▶ EXERCISE AIM: Rewrite the stretch of the listing from the line containing "The image size is (526, 370)." through the line containing "Viewport: 570px width, 1014px", replacing "button" with "control" and leaving everything else unchanged. Return only those lines.

▶ ENTRIES SHOWN:
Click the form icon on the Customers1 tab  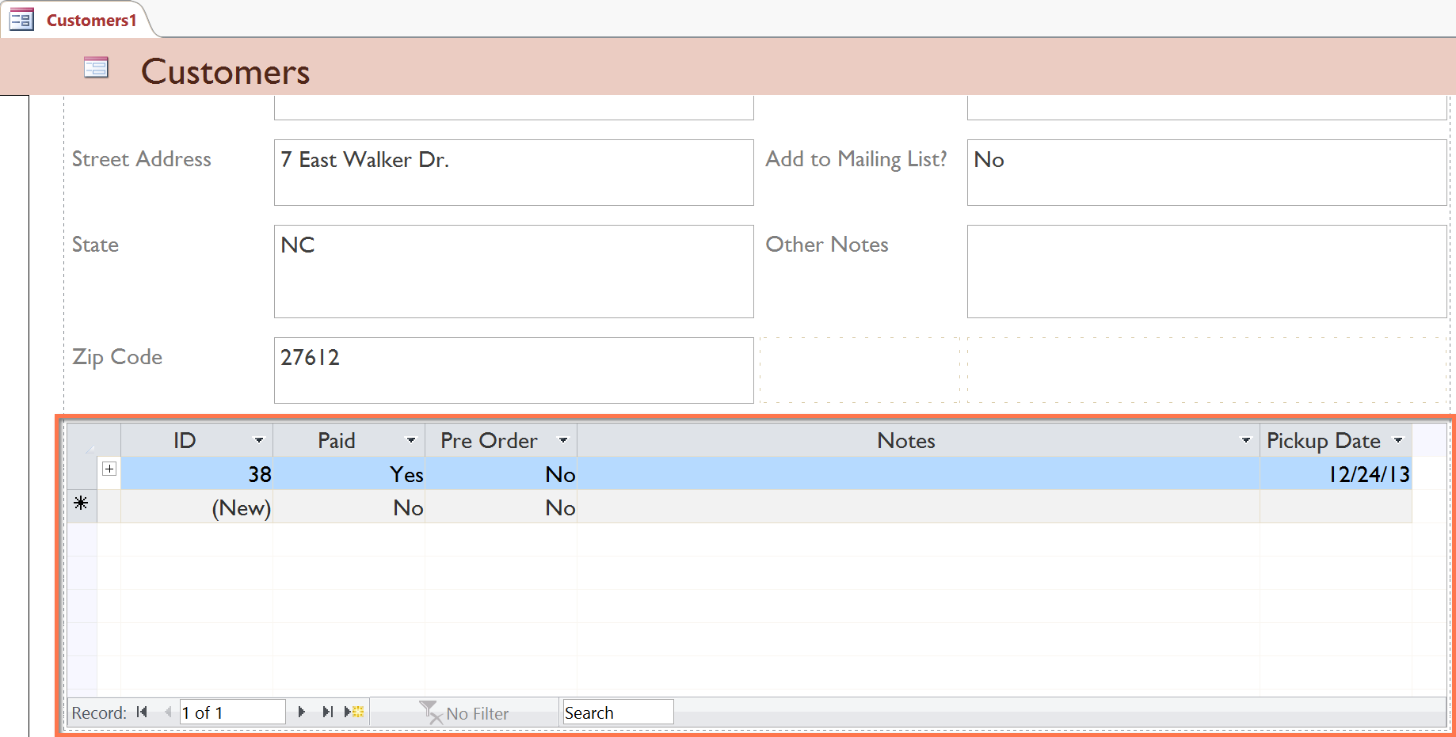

--

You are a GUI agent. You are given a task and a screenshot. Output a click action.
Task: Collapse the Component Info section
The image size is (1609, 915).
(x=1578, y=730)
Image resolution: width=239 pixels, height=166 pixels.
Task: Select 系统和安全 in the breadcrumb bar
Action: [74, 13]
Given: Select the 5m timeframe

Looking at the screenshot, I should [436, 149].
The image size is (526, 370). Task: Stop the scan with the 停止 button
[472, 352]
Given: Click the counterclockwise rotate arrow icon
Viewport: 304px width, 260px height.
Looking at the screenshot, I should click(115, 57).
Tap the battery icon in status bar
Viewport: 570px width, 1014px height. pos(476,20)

▶ TASK ANSWER:
The image size is (526, 370). Task: Stop the scan with the 停止 control
[472, 352]
Given: Click the counterclockwise rotate arrow icon
Viewport: 304px width, 260px height.
Looking at the screenshot, I should click(115, 57).
Tap the battery icon in status bar
Viewport: 570px width, 1014px height. pos(476,20)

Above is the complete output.